Segundo Hougan, se o Bitcoin não fosse a tecnologia disruptiva que é, o mercado de criptomoedas estaria preso em um inverno sem fim. Para o especialista, a realidade é que os fundamentos e princípios que sustentam a criptomoeda — o código, a descentralização e a escassez — permanecem intactos e não mudaram absolutamente nada. No entanto, ele alerta que períodos de estagnação não terminam com euforia, mas sim com uma pausa silenciosa que revela um cansaço coletivo. Essa quietude, diz ele, marca o ponto em que nos encontramos agora.

Quando o mercado ignora sistematicamente a contratação de especialistas em criptomoedas por Wall Street ou a integração desses ativos por grandes bancos como o Morgan Stanley, não é porque as notícias sejam ruins, mas sim porque o mercado está fatigado demais para reagir.
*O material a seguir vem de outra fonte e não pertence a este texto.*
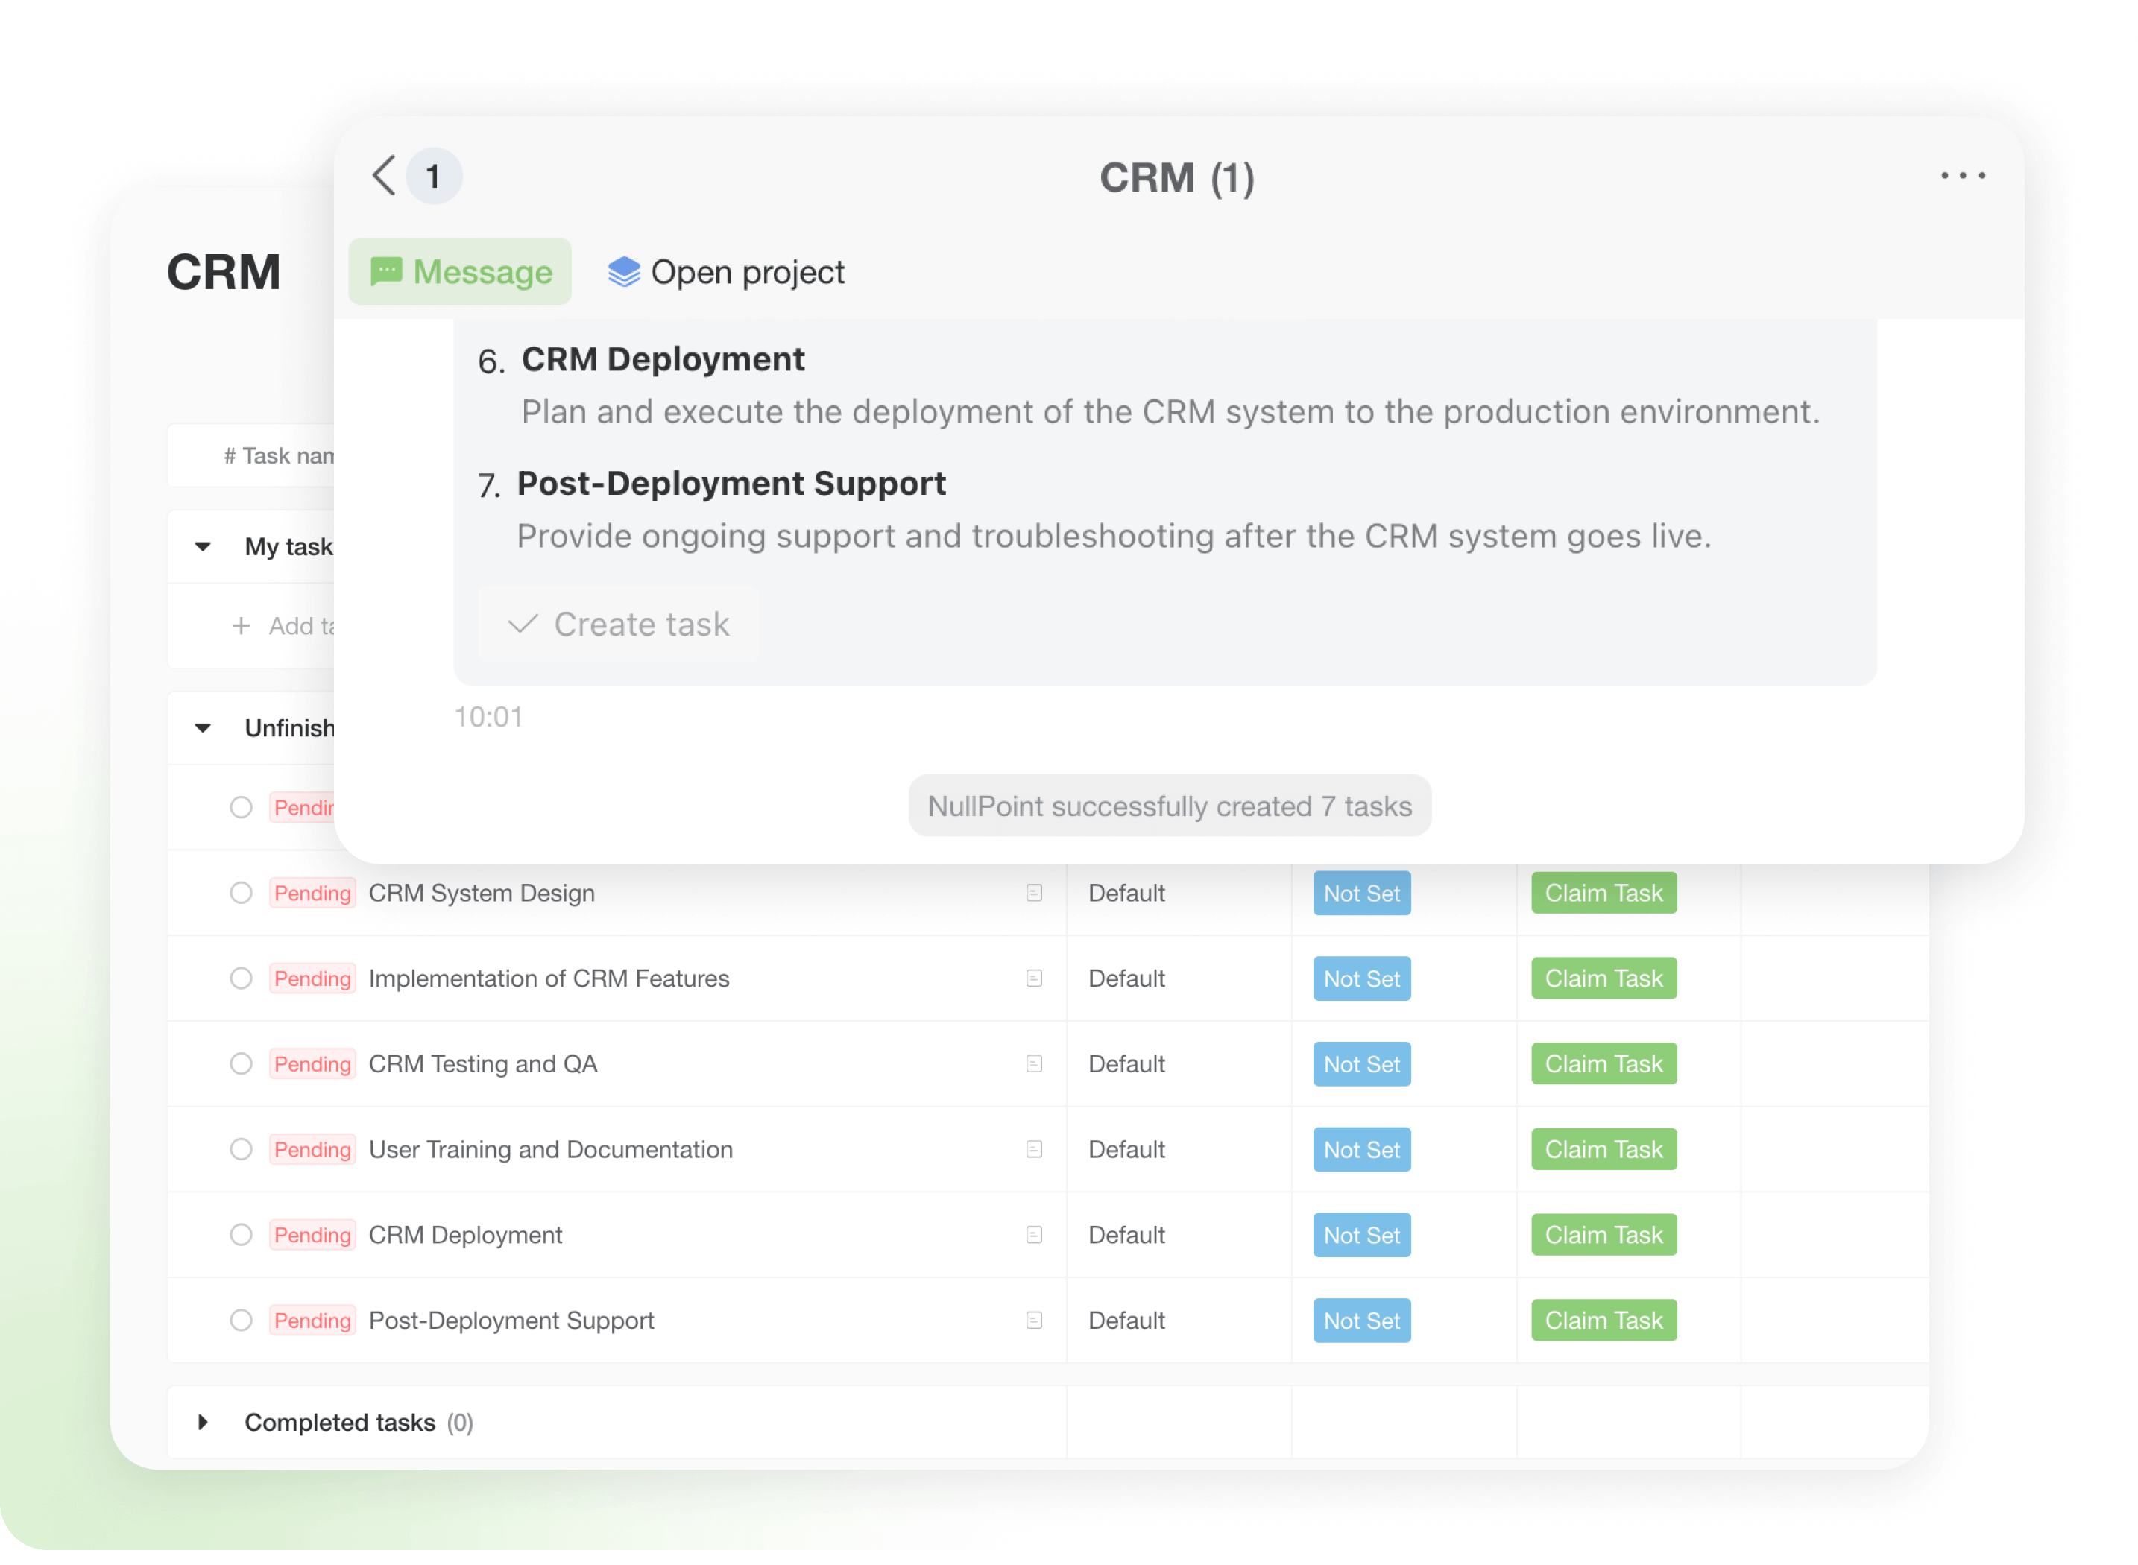Open the three-dot menu in chat header

coord(1962,175)
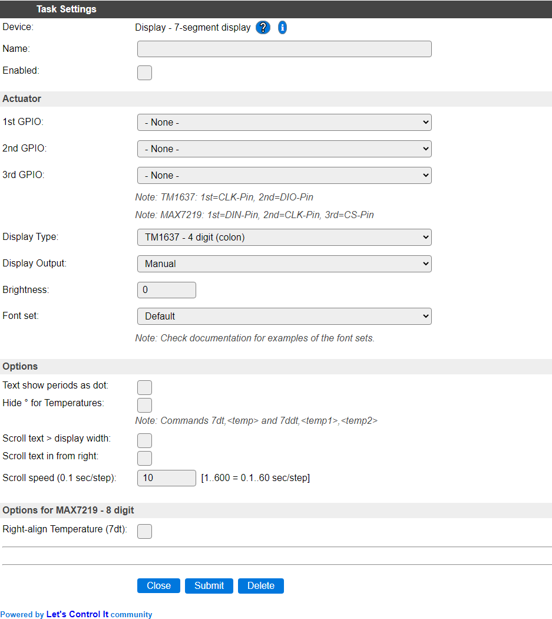This screenshot has height=619, width=552.
Task: Expand the Font set dropdown
Action: click(x=284, y=316)
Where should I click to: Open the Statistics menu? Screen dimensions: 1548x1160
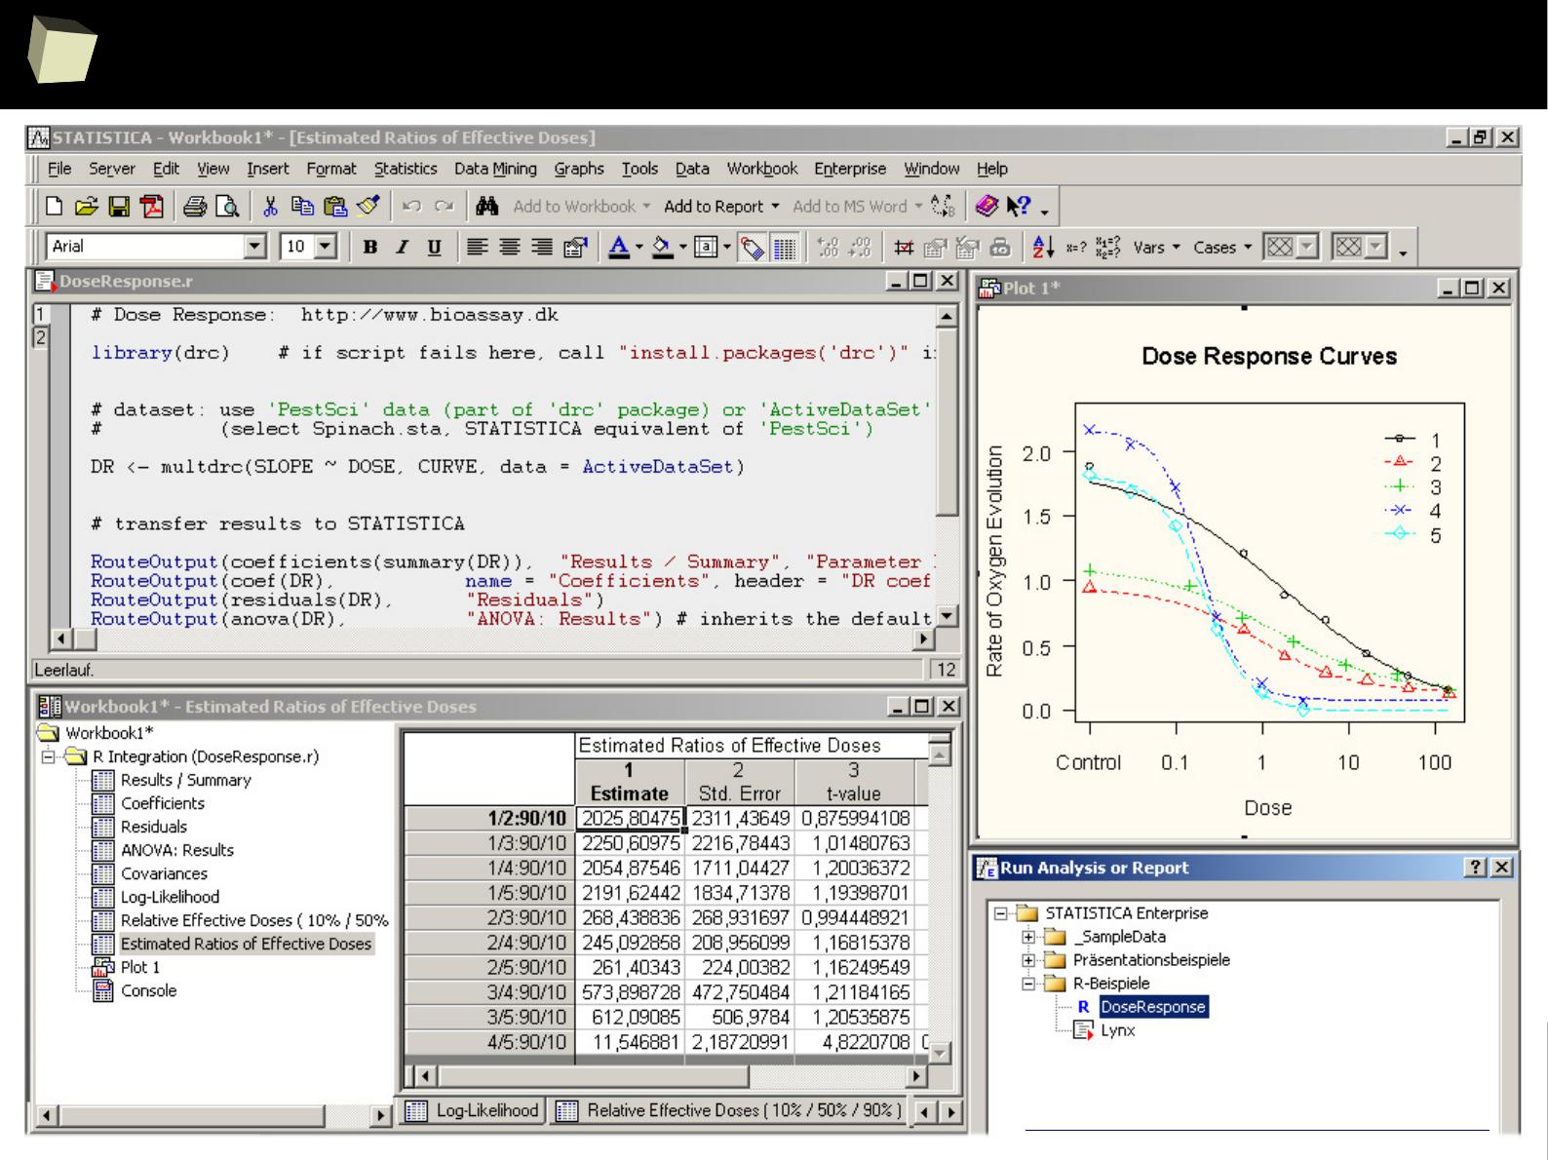click(406, 169)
Essa letargia diante de boas notícias gera o que os físicos chamariam de energia potencial. Cada avanço regulatório e cada passo em direção à tokenização de ativos do mundo real (RWAs) é como uma mola sendo comprimida. 

Além de Hougan, analistas de empresas como a Bernstein sugerem que essa tensão pode liberar toda a sua força com uma capitulação final, levando temporariamente o preço a níveis próximos a US$ 58.000 ou US$ 60.000. Para o investidor médio, isso pode soar alarmante; no entanto, para aqueles que entendem os ciclos de mercado, trata-se de uma limpeza necessária antes da próxima alta.

Segundo a publicação, a experiência sugere que as correções de mercado normalmente duram cerca de treze meses, do pico ao vale. Portanto, Hougan prevê que, se a queda atual começou em janeiro de 2025, o ponto de inflexão pode estar muito mais próximo do que parece.